Gravity 01×01 : Suicide Dummies

Gravity 01×01 : Suicide Dummies

En 2008, la petite chaîne Starz se lançait dans l’univers impitoyable des séries avec Crash, adaptation du film éponyme (de 2004), puis Party Down (dont la seconde saison vient de débuter), création de Rob Thomas (Veronica Mars) sur des wanna be hollywoodiens reconvertis dans la restauration évènementielle. Cette année, débutait l’horrible Spartacus, Blood and Sand qui revisitait aussi bien le film de Kubrick que le Gladiator de Scott à la sauce numérique 300. Gravity s’ajoute à la liste des créations maisons et situe son pitch sur des personnes ayant tentées de se suicider.
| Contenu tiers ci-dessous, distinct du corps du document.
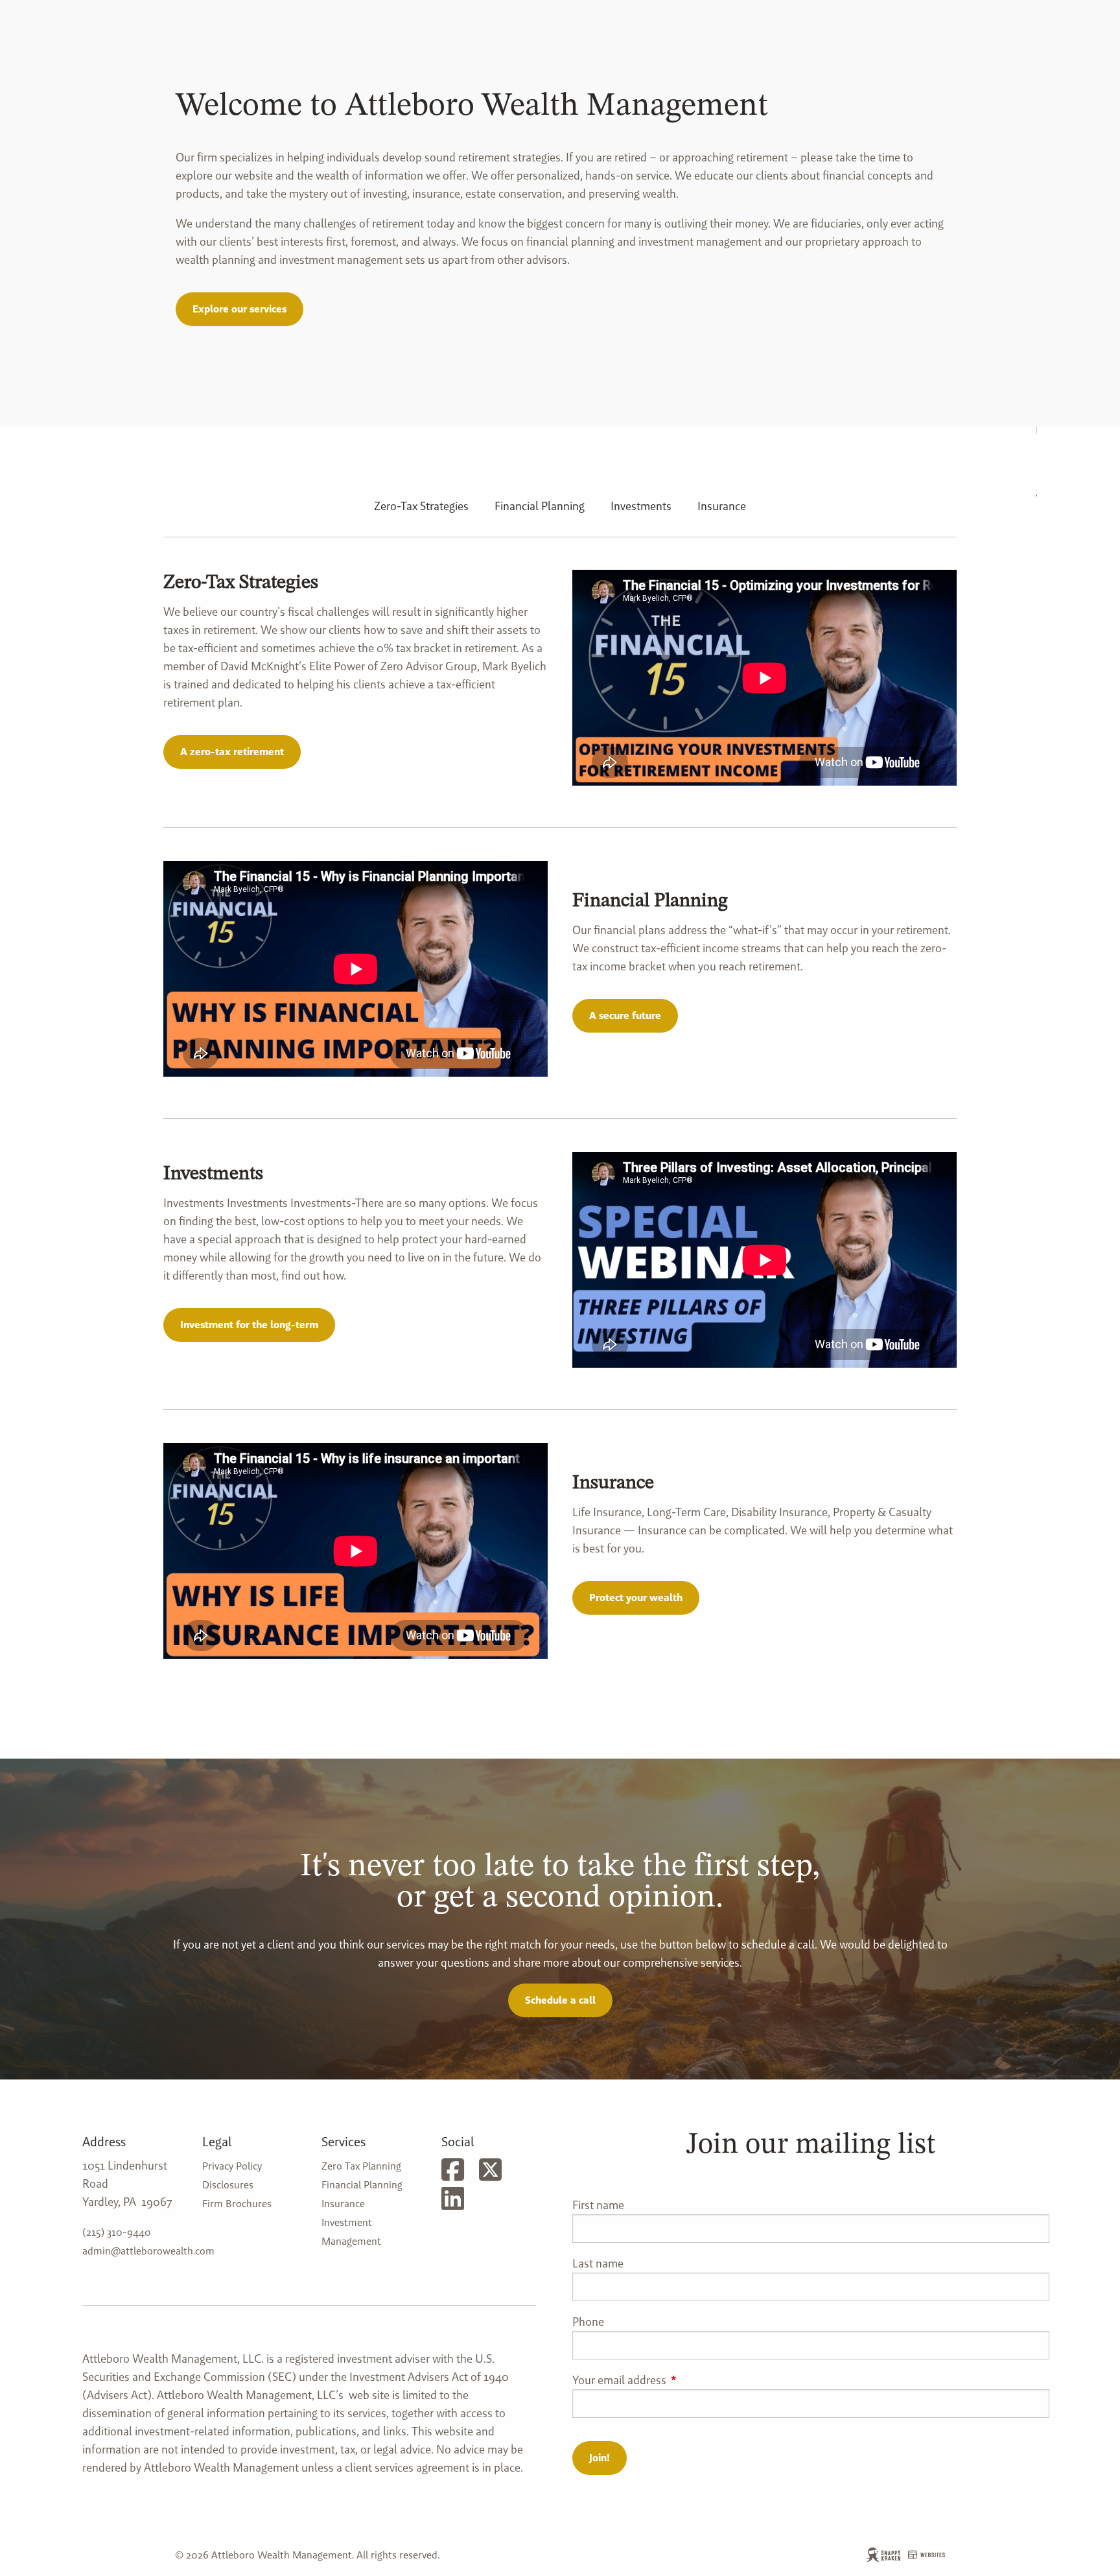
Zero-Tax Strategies (421, 505)
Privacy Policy (232, 2166)
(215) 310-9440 (116, 2232)
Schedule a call (560, 2000)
En apparence, sujet grave donc, mais qui pourrait se tourner vers la satire cynique. Le pilot semble encore hésiter entre les tons. Grotesque ou touchant, l’épisode est capable d’illustrer avec beaucoup de retenue la dépression, comme verser dans le freak show le plus basique. D’offrir des moments de pure mélancolie et d’œuvrer dans le romantisme niais. Sorte de dualité qui s’inscrit jusque dans la réalisation, quand l’image cheap et dégueulasse de la vidéo et des effets spéciaux ringards s’opposent à des séquences à la mise en scène subtile, caressant le propos sans user de dialogues.

On peut résumer cette dichotomie avec les séquences encadrant le générique. Illustration de deux tentatives de suicide : Du premier, on ne retiendra pas trop les raisons, si ce n’est qu’elles se résument à la photo d’une femme. Trajet en voiture, montage alterné où l’on voit l’homme dire au revoir à sa mère et un couple gay stéréotypé. Le final se compose d’une voiture, d’une falaise, d’une chute et de la piscine d’un bateau de croisière. La séquence est molle, moche et le second degré aussi inefficace que grossier. On se dit, pour référant maison, que la série emprunte alors plus au Spartacus qu’à Party Down. La suite opère un complet volte-face. Une séquence tout en subtilité qui ira poser le désarroi, le besoins, la peur et le désespoir sur une jeune femme, sans mots, juste par la force de la composition des plans. Un traitement limpide qui contraste avec l’aspect primitif de la séquence précédente.

Après cette introduction, on ne sera pas surpris de ressentir du chaud et froid au cours de l’épisode. Au point d’introduire une forme de malaise. De donner à la série un caractère insaisissable. L’empathie fonctionne avec Lilly, clone d’Emily the Strange (Krysten Ritter, vue dans Breaking Bad), quand on la voit rongée par la solitude et le besoins d’affection, mais on ne ressentira rien face à son obsession post-suicide. Même impression avec les autres membres du groupe de soutien. L’illustration maladroite révèle leur mal-être, mais l’effet est trop grossier pour convaincre. Et l’on regrettera que la bande se limite à une succession de freak, comme si le suicide ne touchait pas les gens « normaux ». Seules les dernières images de l’épisode remettront les pieds sur terre (au sens propre comme au figuré) aux personnages/spectateurs. Rapport frontal à la mort, qui brouille encore un peu plus les pistes quant à l’orientation de la série.

Expérience pragmatique : A peser le pour et le contre, le bon et le mauvais, la balance pencherait vers le second côté. Aux problèmes exprimés plus haut, s’ajoutent encore des choix scénaristiques incompréhensibles, des dialogues lourds ou une réalisation passable au montage improbable. Pourtant, ce pilot exerce une sorte de fascination, dégage un mystère par sa faculté à ne pas jouer selon les règles. Gravity affiche une prétention duelle. Comme ses personnages, quelque part entre la vie et la mort. Comme ce beau générique avec ces lettres  s’élevant contre nature, libre, pour former un amas, trou noir qui rappellera l’illustration des idées sombres qui hantent chaque personnage.